Task:
Reply with the data below, repeated exactly in full.

Records for processing:
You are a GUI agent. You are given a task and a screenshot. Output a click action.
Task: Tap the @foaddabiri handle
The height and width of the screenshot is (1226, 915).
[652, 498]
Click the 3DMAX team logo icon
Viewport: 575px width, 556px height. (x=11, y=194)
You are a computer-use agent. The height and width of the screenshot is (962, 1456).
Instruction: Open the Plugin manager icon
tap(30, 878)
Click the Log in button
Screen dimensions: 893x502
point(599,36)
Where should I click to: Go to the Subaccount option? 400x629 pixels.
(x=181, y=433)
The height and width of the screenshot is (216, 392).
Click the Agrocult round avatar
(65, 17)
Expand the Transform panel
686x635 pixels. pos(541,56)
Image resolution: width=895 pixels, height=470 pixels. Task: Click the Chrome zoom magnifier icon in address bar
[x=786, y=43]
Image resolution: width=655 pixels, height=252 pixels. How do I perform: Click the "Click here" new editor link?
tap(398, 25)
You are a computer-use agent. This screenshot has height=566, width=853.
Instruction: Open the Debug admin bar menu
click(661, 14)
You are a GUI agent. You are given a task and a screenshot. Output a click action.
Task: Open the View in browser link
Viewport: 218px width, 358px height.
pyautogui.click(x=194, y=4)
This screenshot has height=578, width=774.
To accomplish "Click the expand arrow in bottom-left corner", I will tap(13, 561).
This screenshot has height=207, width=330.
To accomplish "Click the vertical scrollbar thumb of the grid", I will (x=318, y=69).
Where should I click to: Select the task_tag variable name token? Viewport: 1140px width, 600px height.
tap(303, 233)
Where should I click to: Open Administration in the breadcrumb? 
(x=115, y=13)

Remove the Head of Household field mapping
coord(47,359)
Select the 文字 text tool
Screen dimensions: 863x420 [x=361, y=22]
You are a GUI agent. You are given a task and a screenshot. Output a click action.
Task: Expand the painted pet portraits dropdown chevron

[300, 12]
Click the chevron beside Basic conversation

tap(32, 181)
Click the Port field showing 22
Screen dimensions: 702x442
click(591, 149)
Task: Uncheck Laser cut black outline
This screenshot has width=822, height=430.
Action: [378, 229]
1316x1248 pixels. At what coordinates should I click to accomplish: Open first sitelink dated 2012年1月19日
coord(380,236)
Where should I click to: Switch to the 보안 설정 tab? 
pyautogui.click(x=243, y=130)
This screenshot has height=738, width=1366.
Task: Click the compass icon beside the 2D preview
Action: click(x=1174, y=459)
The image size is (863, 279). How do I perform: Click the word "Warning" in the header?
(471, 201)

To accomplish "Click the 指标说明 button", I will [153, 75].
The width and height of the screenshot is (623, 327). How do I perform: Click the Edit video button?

Solution to the exercise:
You are a GUI agent. You are given a task and a screenshot. Output a click action.
Task: Tap the @foaddabiri handle
The height and width of the screenshot is (1226, 915).
[652, 498]
Click the 3DMAX team logo icon
Viewport: 575px width, 556px height. (x=11, y=194)
You are a computer-use agent. The height and width of the screenshot is (962, 1456).
Instruction: Open the Plugin manager icon
tap(30, 878)
Click the Log in button
Screen dimensions: 893x502
point(599,36)
Where should I click to: Go to the Subaccount option? 400x629 pixels.
(x=181, y=433)
The height and width of the screenshot is (216, 392).
Click the Agrocult round avatar
(65, 17)
Expand the Transform panel
686x635 pixels. pos(541,56)
Image resolution: width=895 pixels, height=470 pixels. Task: Click the Chrome zoom magnifier icon in address bar
[x=786, y=43]
Image resolution: width=655 pixels, height=252 pixels. How do I perform: Click the "Click here" new editor link?
tap(398, 25)
You are a computer-use agent. This screenshot has height=566, width=853.
Instruction: Open the Debug admin bar menu
click(661, 14)
You are a GUI agent. You are given a task and a screenshot. Output a click action.
Task: Open the View in browser link
Viewport: 218px width, 358px height.
pyautogui.click(x=194, y=4)
This screenshot has height=578, width=774.
To accomplish "Click the expand arrow in bottom-left corner", I will tap(13, 561).
This screenshot has height=207, width=330.
To accomplish "Click the vertical scrollbar thumb of the grid", I will (x=318, y=69).
Where should I click to: Select the task_tag variable name token? Viewport: 1140px width, 600px height.
tap(303, 233)
Where should I click to: Open Administration in the breadcrumb? 
(x=115, y=13)

Remove the Head of Household field mapping
coord(47,359)
Select the 文字 text tool
Screen dimensions: 863x420 [x=361, y=22]
You are a GUI agent. You are given a task and a screenshot. Output a click action.
Task: Expand the painted pet portraits dropdown chevron

[300, 12]
Click the chevron beside Basic conversation

tap(32, 181)
Click the Port field showing 22
Screen dimensions: 702x442
click(591, 149)
Task: Uncheck Laser cut black outline
This screenshot has width=822, height=430.
Action: [378, 229]
1316x1248 pixels. At what coordinates should I click to accomplish: Open first sitelink dated 2012年1月19日
coord(380,236)
Where should I click to: Switch to the 보안 설정 tab? 
pyautogui.click(x=243, y=130)
This screenshot has height=738, width=1366.
Task: Click the compass icon beside the 2D preview
Action: click(x=1174, y=459)
The image size is (863, 279). How do I perform: Click the word "Warning" in the header?
(471, 201)

To accomplish "Click the 指标说明 button", I will [153, 75].
The width and height of the screenshot is (623, 327). How do I perform: Click the Edit video button?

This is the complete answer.